What is needed: Can you copy out the material below word for word, leaving out the pictures?

--- Extracted data ---

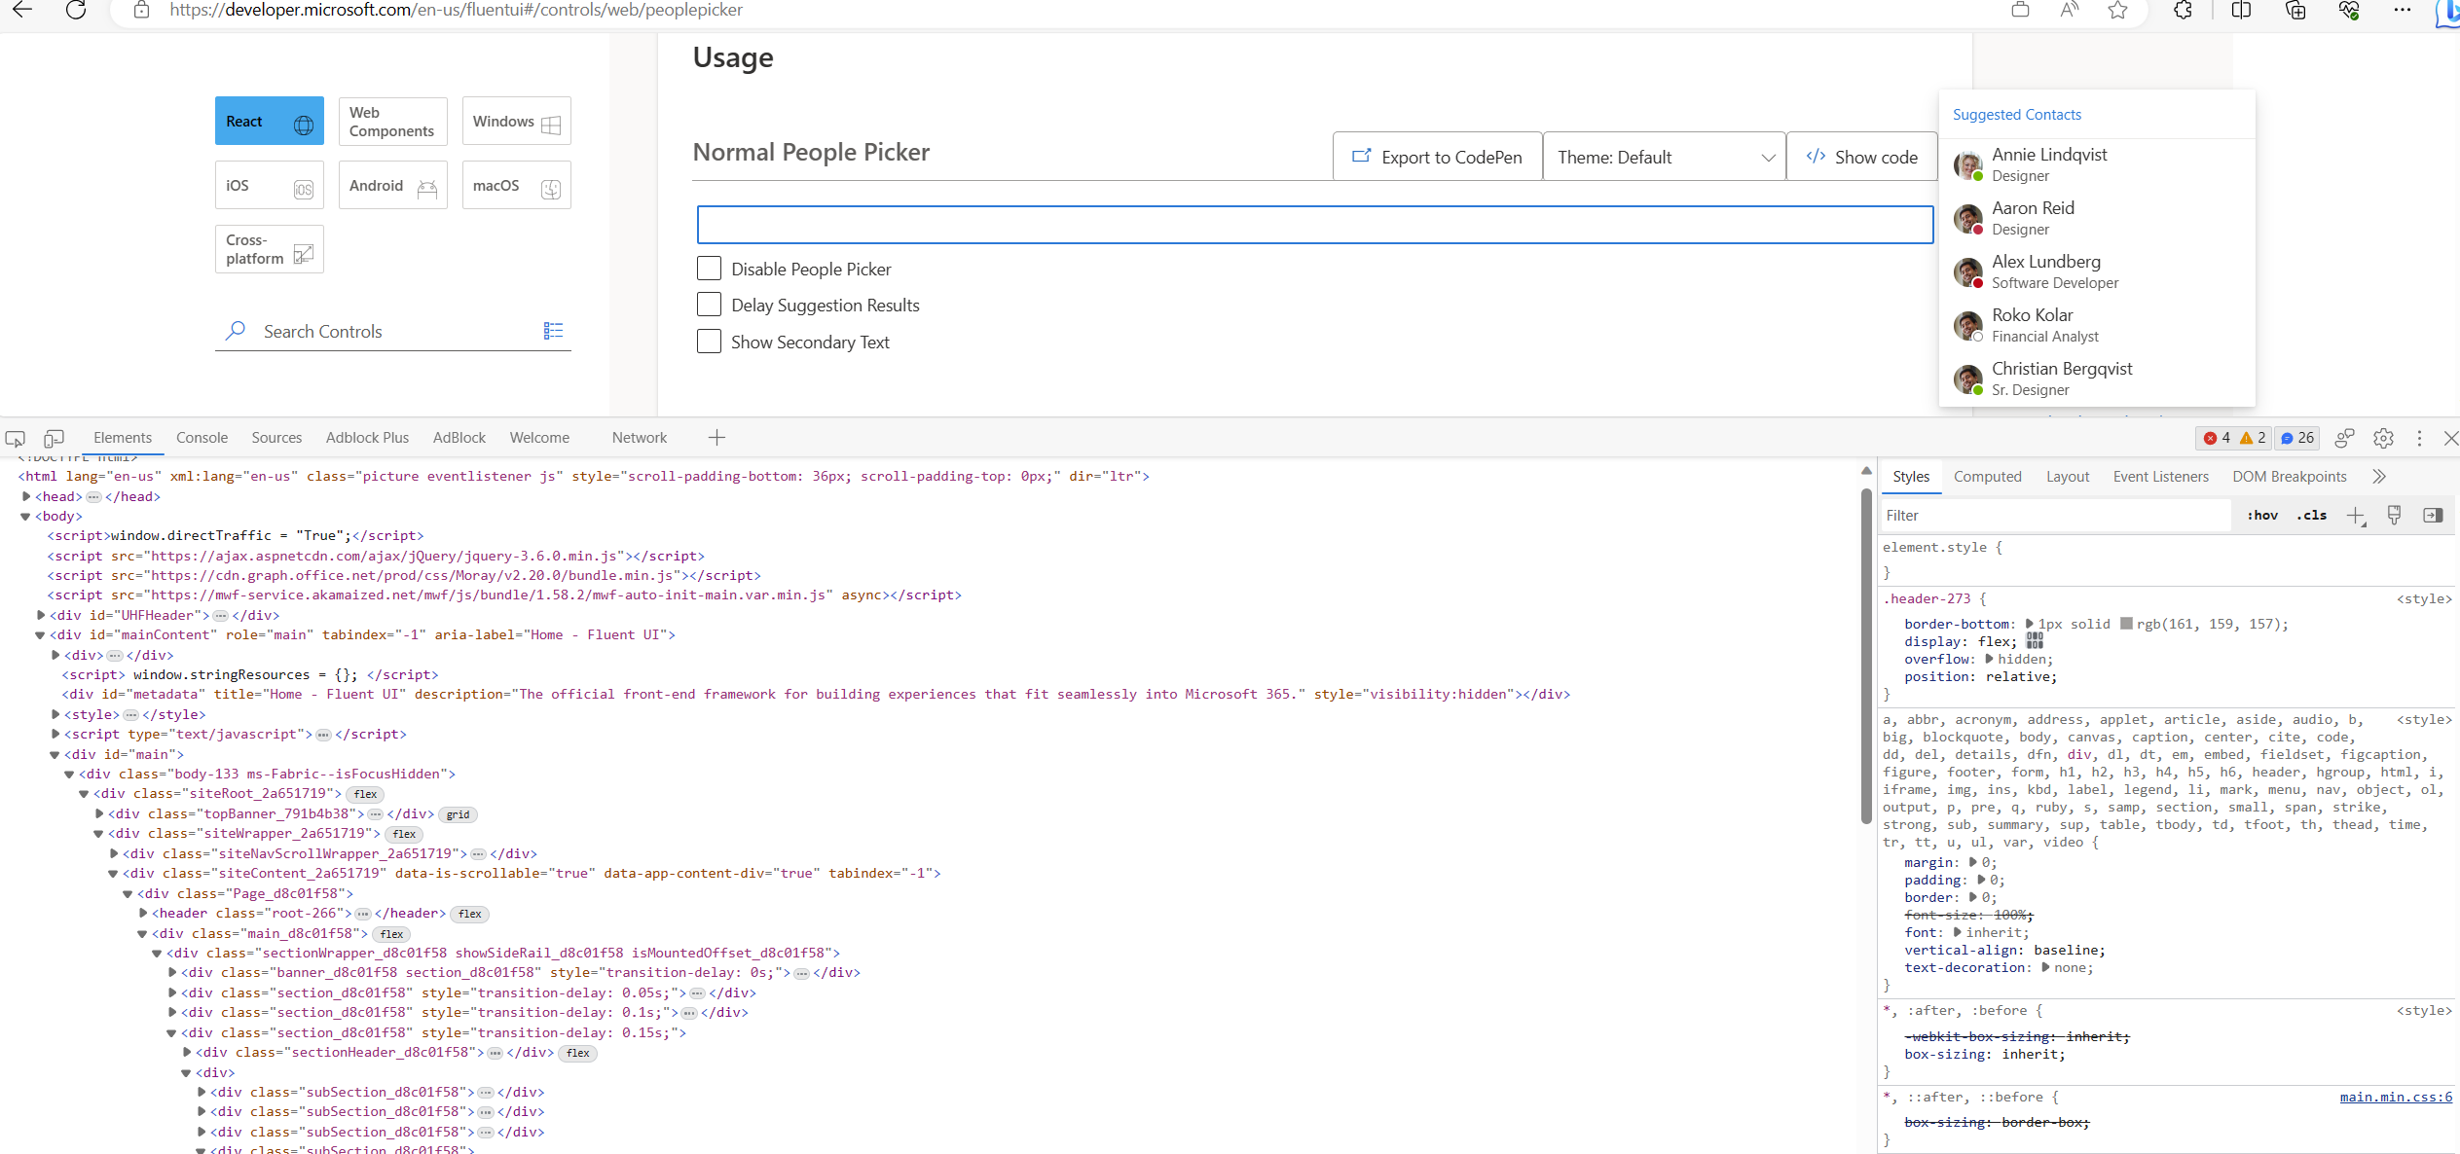Toggle the device emulation mode icon
The width and height of the screenshot is (2460, 1154).
tap(54, 439)
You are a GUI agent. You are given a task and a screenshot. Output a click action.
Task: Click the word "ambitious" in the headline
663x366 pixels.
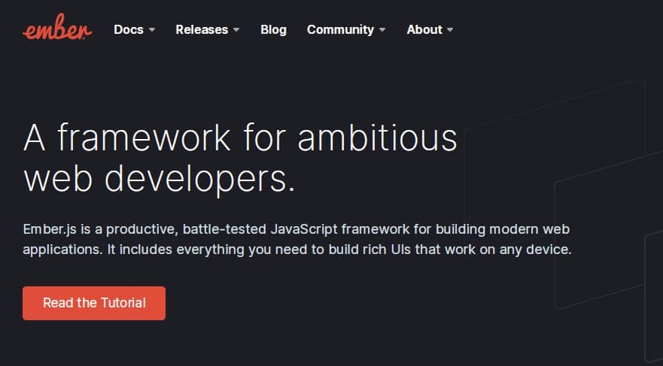376,138
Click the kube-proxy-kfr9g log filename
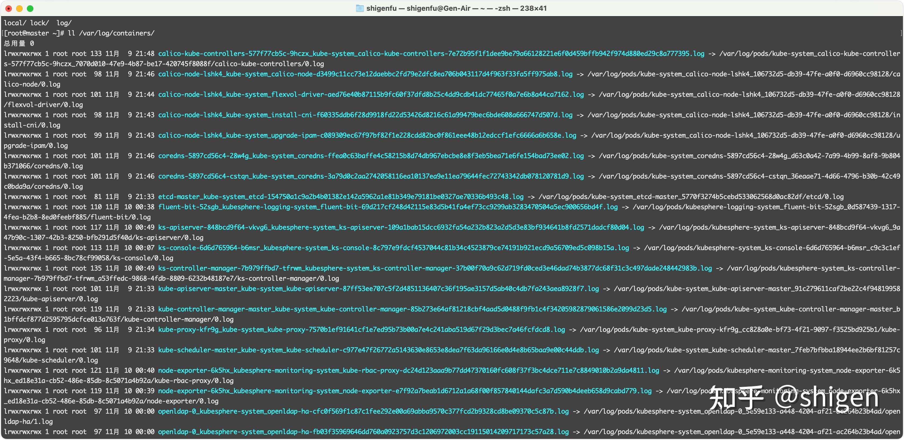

---

Answer to the problem:
Toggle the device emulation mode icon
The width and height of the screenshot is (2460, 1154).
tap(54, 439)
You are a GUI agent. You are given a task and a screenshot. Output a click action.
Task: Click the word "ambitious" in the headline
663x366 pixels.
376,138
Click the kube-proxy-kfr9g log filename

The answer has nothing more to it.